Vielleicht hätte ich es nicht so offensichtlich loben sollen, vielleicht hätte ich schweigend genießen sollen. Vielleicht hätte ich es auch weniger in Anspruch nehmen sollen, vielleicht hätte ich mein Gewicht reduzieren sollen. Vielleicht hätte ich zärtlicher sein sollen, aufmerksamer, rücksichtsvoller. Vielleicht.

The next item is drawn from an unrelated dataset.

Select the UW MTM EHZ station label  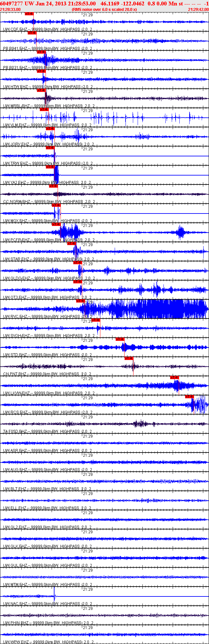coord(15,585)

Fakt ist: Nach bald 20jährigem Dienst brach das Grüne heute in den Minuten zwischen a. und p.m. unter mir entzwei. Gerade noch waren wir unter Nieselfäden den „Berg“ hinunter gerollt, hatten uns synchron in die Kurven gelegt, waren geschmeidig anderen Verkehrsteilnehmern ausgewichen, hatten kühn Ampelphasen bis ins Orange ausgereizt, da knackte es kurz aber bestimmt. Nicht sofort verstand mein Gehirn die Tragweite dieses Knacklautes, es bedarf der Finger, die trotz energischen Drucks die Bremse nicht mehr wirken machen konnten. Und auch da noch weigerte sich der Verstand, sich die Endgültigkeit einzugestehen. Es war nur ein Bremszug, Heinrich, der zersprang!
Beim nächsten Knacklaut aber stiegen die Ahnungen in mir hoch, wie mag es sich anfühlen wenn ein Rahmen bricht. Wo bricht er eigentlich und spürt man das?

Als Kind war ich der Meinung, dass, wenn mensch sich ein Bein bricht, das Bein tatsächlich ab ist. Abgebrochen. Ich konnte mir unterschiedliche Brüche vorstellen, aber stets war in meiner Vorstellung ein Teil des Beines getrennt vom Körper. Mit dem Rahmenbruch verhält es sich ähnlich wie mit einem Beinbruch, das Grüne sieht nicht anders aus, kein Teil ist abgebrochen und nur wer ganz genau hinschaut, sieht dass der Rahmen unter dem Sattel gebrochen ist.
So brauchte auch der junge Mann in dem Fahrradgeschäft eine ganze Weile, bis er verstand warum mein Bremszug nicht gerissen und die Bremse trotzdem nicht mehr tat. Er operierte einige Minuten, erst den Zug raus, um festzustellen, dass er noch fast neu. Dann versuchte, er mir eine neue Ummantelung für den Zug zu verkaufen, teflonbeschichtet, damit es sich leichter bremste. Auf meine Kaufverweigerung hin, baute er den alten Zug wieder ein, justierte die Spannung und da, ob der Verwunderung, warum der Zug sich weiterhin nicht spannte, sah er den Bruch. Die doppelte Bruchstelle und da wurde auch mir klar, die Fahrt zu diesem Laden, war unsere letzte.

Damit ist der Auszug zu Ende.